We are holding our own this winter, the weather hasn't been that bad and besides a few minor hang ups we are doing great. I would dare say we are a month or two ahead from were we where last year at this time with the horses.

Tuesday, January 4, 2011

New Years

Hope everyone had a great Christmas and a Happy New Year. Christmas Eve, afternoon was at Mom's with her side of the family, then after I did chores at home with help from Kris on stalls, I was back at Mom's for a bit then off to see my Sister M.J.'s. New Years was pretty calm, dinner with a few friends, a movie and in bed by 11:45, because I had chores to do the next morning, getting up early seven days a week with do that to you.

Kris had Cheyeene come in for me the Sunday after Christmas.
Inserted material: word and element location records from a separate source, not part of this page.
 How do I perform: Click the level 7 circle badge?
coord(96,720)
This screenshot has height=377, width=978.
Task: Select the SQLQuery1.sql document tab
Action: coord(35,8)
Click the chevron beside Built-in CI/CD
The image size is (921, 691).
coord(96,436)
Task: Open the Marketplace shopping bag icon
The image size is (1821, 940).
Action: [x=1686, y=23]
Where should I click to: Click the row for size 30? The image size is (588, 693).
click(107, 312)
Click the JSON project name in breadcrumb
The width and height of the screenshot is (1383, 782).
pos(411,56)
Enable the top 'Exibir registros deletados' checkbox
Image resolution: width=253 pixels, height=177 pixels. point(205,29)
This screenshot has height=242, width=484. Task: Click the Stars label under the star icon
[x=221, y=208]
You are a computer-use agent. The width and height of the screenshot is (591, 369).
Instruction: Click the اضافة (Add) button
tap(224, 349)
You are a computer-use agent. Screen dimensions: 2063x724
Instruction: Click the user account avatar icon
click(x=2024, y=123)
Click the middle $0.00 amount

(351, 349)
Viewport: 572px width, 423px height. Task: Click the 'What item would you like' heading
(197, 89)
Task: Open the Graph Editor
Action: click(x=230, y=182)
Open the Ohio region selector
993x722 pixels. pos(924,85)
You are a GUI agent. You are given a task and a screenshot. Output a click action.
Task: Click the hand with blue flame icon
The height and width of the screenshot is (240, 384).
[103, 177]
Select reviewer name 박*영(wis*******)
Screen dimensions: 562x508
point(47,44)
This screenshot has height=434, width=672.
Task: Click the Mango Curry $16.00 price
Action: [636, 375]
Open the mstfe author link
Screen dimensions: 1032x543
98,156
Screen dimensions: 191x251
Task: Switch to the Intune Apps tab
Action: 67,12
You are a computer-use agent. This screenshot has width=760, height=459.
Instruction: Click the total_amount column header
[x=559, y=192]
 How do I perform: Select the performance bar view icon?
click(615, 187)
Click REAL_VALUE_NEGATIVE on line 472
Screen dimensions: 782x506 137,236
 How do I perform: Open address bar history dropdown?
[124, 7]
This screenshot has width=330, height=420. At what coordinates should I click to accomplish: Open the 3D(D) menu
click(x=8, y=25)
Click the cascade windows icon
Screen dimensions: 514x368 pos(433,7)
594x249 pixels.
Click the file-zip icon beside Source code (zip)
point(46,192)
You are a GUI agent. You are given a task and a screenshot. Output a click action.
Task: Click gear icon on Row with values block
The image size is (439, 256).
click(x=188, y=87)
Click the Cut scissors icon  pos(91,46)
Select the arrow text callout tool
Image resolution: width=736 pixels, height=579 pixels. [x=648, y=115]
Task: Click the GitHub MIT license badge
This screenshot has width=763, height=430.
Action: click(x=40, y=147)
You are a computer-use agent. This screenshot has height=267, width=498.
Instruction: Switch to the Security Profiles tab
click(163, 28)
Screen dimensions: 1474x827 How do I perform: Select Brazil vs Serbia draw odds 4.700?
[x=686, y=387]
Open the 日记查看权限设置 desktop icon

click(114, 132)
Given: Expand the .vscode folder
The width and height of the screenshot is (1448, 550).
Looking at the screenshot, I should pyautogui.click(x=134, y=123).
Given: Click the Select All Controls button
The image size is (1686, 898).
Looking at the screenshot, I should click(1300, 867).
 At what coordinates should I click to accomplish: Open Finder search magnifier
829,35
I fought Kris on it, but Kris seems to know when I am about shot and could use a break. I spent the day getting caught up on stuff. Changed the oil in the pickup at Chris's. Watched a little football and did some cleaning inside.

While at Chris's in between changing a oil filter and checking the score of the football game. Chris said to me. "I am not a big fan of New Years resolutions, but I am making a small one to be a better person this year." I was suprised and told him I thought he was a pretty good person. He just felt that he had room for improvement. I think Chris is right on. We all have room for improvement in our lives and if we keep it simple, focus on ourselvs instead of others. Then we all can do our part in making this world we live in a little better. Chris has been like a brother to me and has never let me down, but we have also had those heart to heart conversations about what is tearing him up. During one of those conversations some wiley, good o'l boy made a comment to him about fixing what he could fix first. I hope this works for him and his family.

Now did I make one??? Nope!! Well, kinda. Personally I think making New Years resolutions is stupid as hell. It is like telling everyone you quit smoking. Better make dam sure you have stopped for good, before you start shooting you mouth off about quitting. What I have decided to do is make better use of my time. Make every second count. Do a better job of preperation of the coming days and weeks. I have tendency to get a lot on my plate and start selling myself short. Some of that comes from working with Terry and Kris all these years and they tend to try to cram ten pounds of crap into a five pound bag. I think if I have a more of a open mind and think more like they do, then the rest of fluffy, feel good, stuff I want to happend in 2011 will happend.

And Yes Mom it does start with a clean, organized home first.